All that Mr Xi did was announce that his vice-premier would meet finance minister Nirmala Sitharaman about the trade deficit.

From the Wuhan Spirit to the Chennai Connect, Prime Minister Narendra Modi is clearly trying to make Chinese President Xi Jinping his frenemy. Mr Xi, for his part, couldn’t care less, even if he muttered something about his “heart-to-heart” talks with Mr Modi as he departed the second informal summit in Mamallapuram on Saturday for Kathmandu (where, incidentally, he would be firming up a railway deal, something Nepal has been pursuing ever since India's 2015 blockade of our Himalayan neighbour). It now seems that Mr Xi’s visit was complete even before he reached — by his reiteration, in Beijing, of China’s support for Pakistan’s “core interests and key concerns” in Kashmir. For India, it cast a shadow on the summit on the day before it was to start: the government is prickly after having two months ago revoked Jammu and Kashmir’s autonomy, bifurcated and demoted the State, and placed the residents in an open-air prison with no communication facilities. What New Delhi must have prayed for was that when, on the first night of the summit, Mr Xi and Mr Modi had a two-and-a-half hour discussion over dinner, Kashmir would not be on the menu.

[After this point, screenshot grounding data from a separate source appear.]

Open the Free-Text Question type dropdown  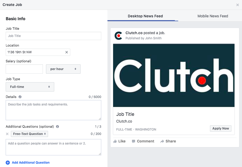(x=30, y=134)
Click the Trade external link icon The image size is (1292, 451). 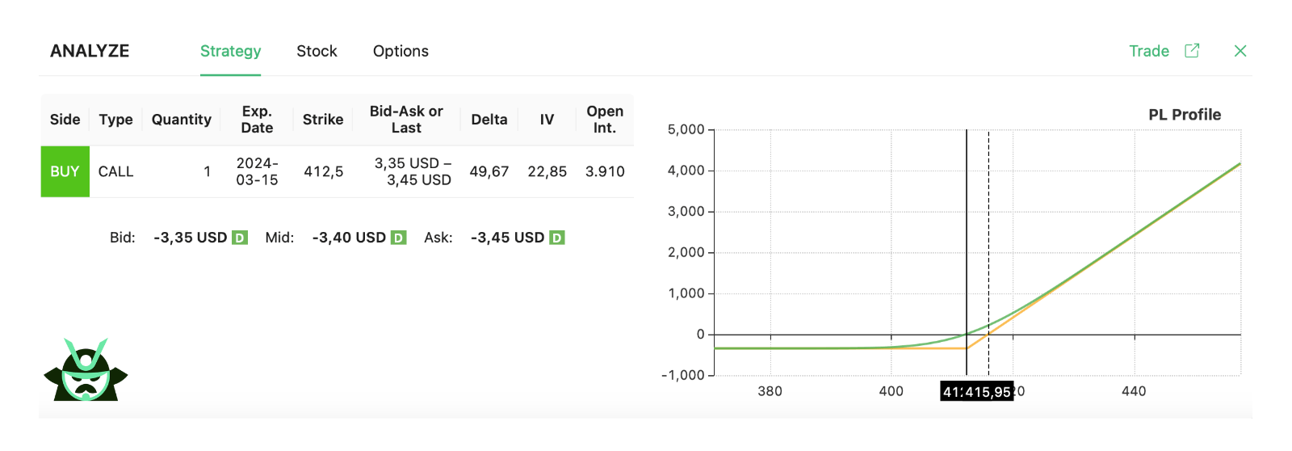tap(1192, 51)
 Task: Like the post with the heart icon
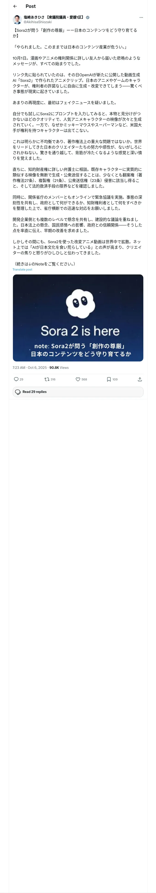(x=78, y=379)
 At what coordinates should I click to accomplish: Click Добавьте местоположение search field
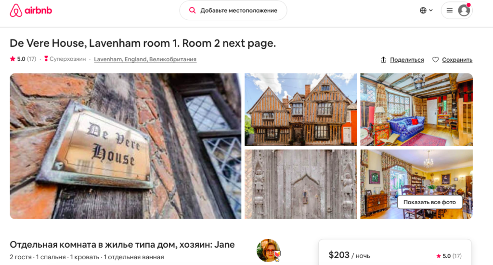[234, 11]
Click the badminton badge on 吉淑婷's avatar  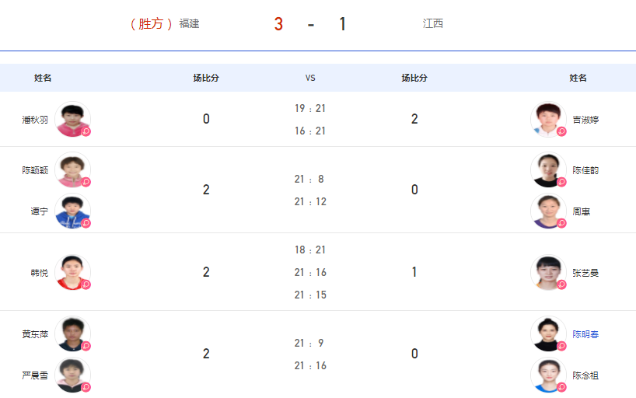click(x=561, y=131)
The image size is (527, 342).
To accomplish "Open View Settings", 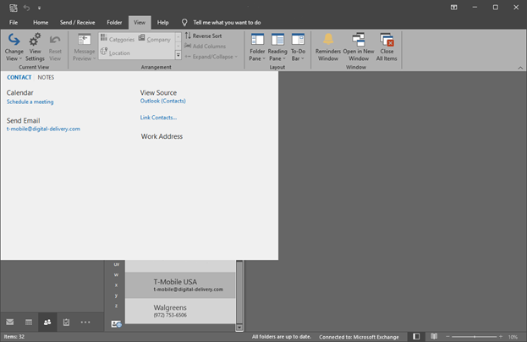I will [x=35, y=47].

To that end they succeeded. Going by foreign secretary Vijay Gokhale’s vacuous statements the summit focused on trade. India has a real grouse with the “trade deficit and unbalanced trade” between the countries that is not in India's favour: in 2018-19, India imported USD 70 billion worth of goods from China, but exported only USD 17 billion of goods. All that Mr Xi did was announce that his vice-premier would meet finance minister Nirmala Sitharaman about the trade deficit. He obviously is aware of her capabilities, as evidenced by her rollback per week of her budget proposals. It’s not his priority. And why should he care about our trade deficit? During dinner, news came of US President Donald Trump’s announcement of an interim trade deal with China (called Phase 1), in which threatened tariffs on USD 250 billion worth of Chinese goods is temporarily set aside. Mr Modi was busy serving dessert.

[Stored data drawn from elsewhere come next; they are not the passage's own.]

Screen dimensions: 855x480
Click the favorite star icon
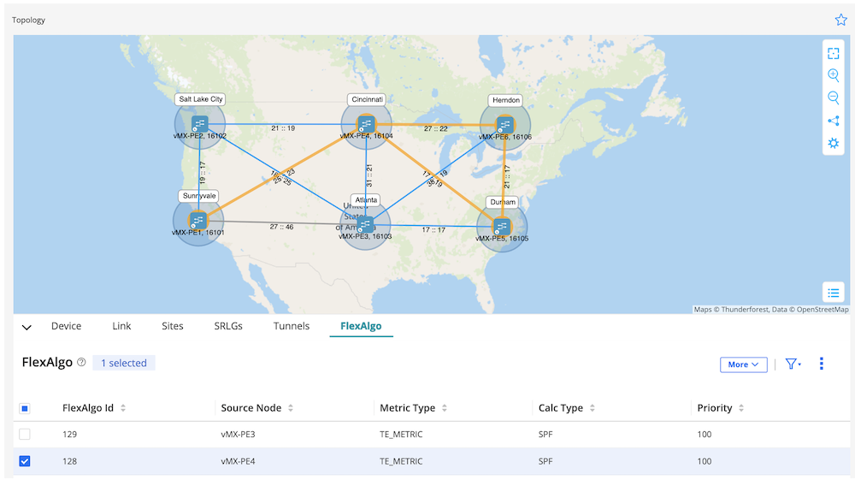(x=840, y=20)

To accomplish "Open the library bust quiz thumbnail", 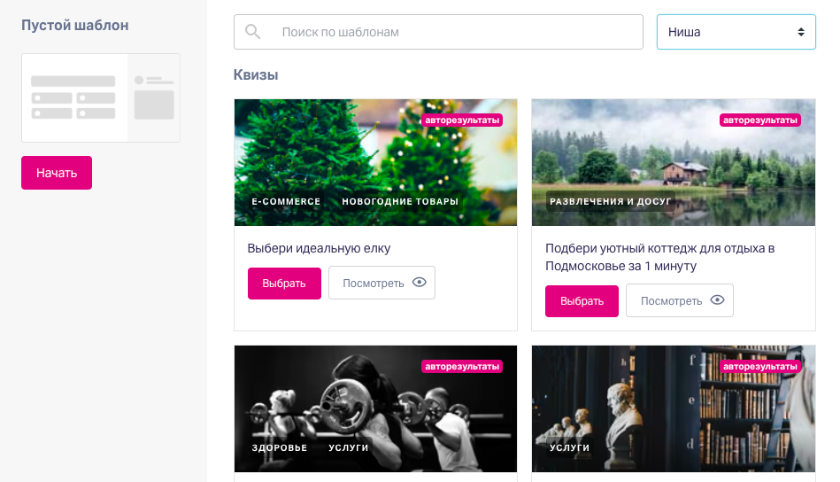I will tap(674, 408).
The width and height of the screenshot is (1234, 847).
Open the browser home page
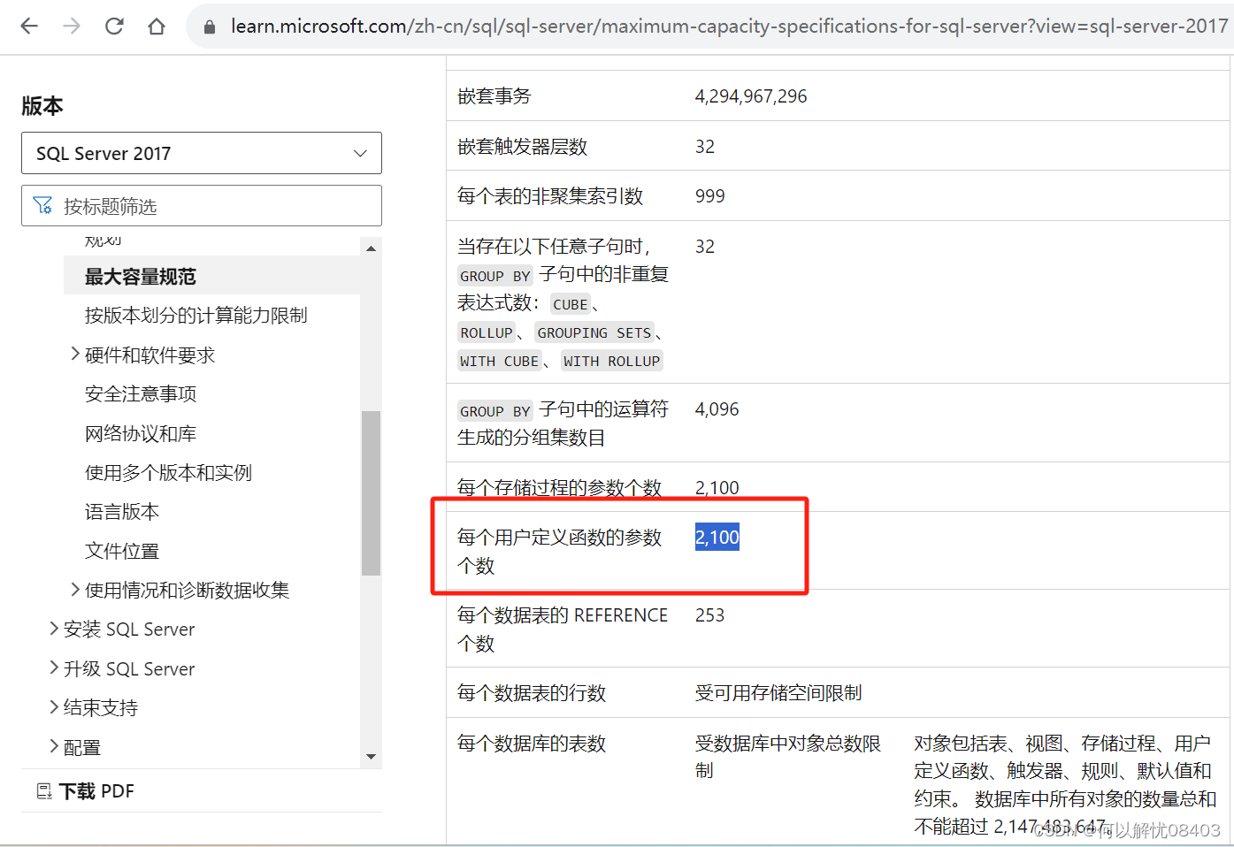click(x=156, y=26)
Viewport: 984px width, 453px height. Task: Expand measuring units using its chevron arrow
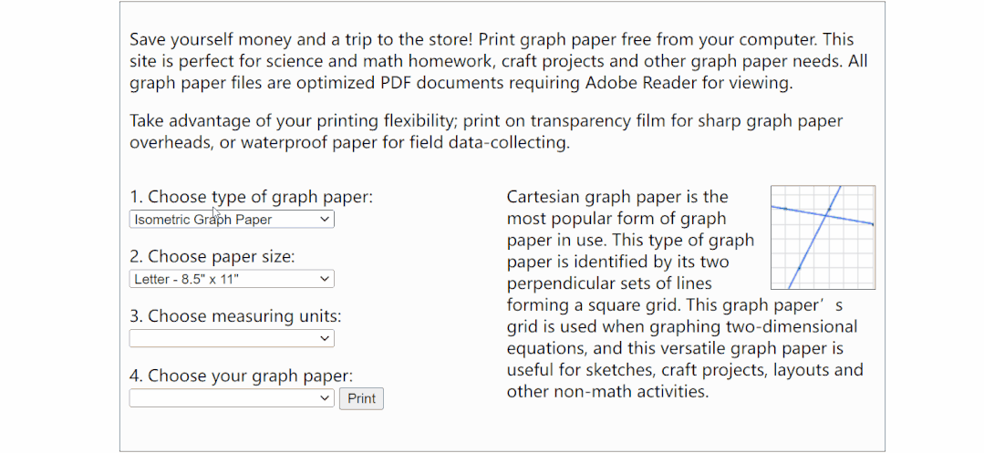coord(325,339)
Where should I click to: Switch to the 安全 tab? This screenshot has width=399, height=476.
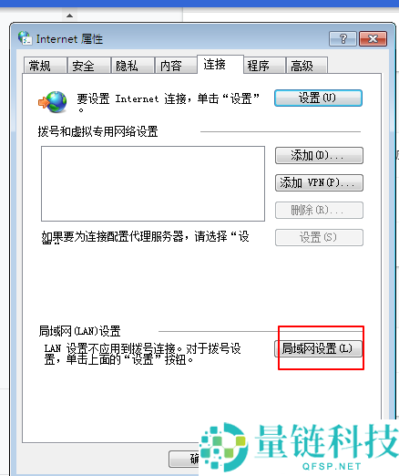[88, 66]
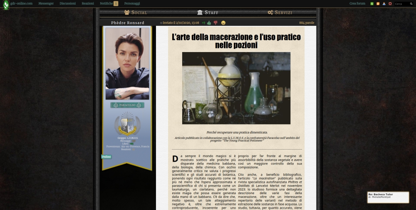Click the thumbs up like icon
Screen dimensions: 416x210
(209, 23)
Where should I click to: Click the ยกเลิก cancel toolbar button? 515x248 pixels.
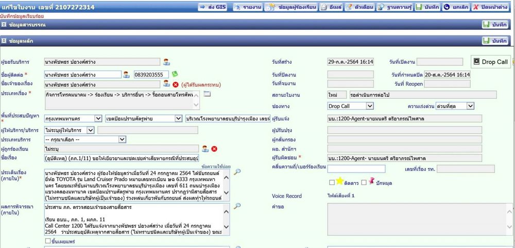pyautogui.click(x=456, y=7)
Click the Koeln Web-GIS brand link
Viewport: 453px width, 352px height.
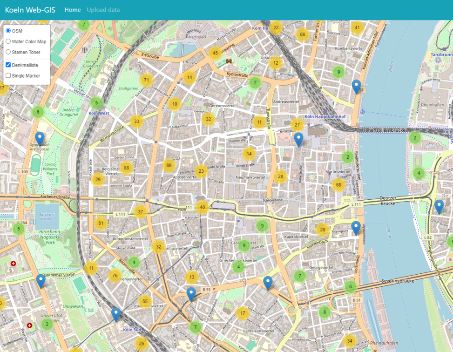pos(29,8)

They also talked terrorism. Mr Modi and Mr Xi agreed to work together to ensure that “radicalisation and terrorism” did not affect the fabric of the “multi-cultural, multi-ethnic and multi-religious societies” of their countries. This is Orwellian doublespeak; neither leader is interested in his nation’s minorities; and Mr Xi will not for one moment budge from his country’s position on Kashmir.

We were told that “Wuhan Spirit” meant that both countries would settle differences in the relationship through peaceful discussion and proper management. The “Chennai Connect” shows that China continues to say and do whatever it pleases. The informal summit was nothing more than a gabfest.

On the second morning, a video showed Mr Modi on an early-morning clean-up of the beach outside the luxury resort. Like his donning a veshti (to perhaps counter the trending #GoBackModi), or the moniker “Chennai Connect”, or even the idea of the "informal summit" itself, it was just another gimmick: a sad substitute for formalised ideas and formalised solutions.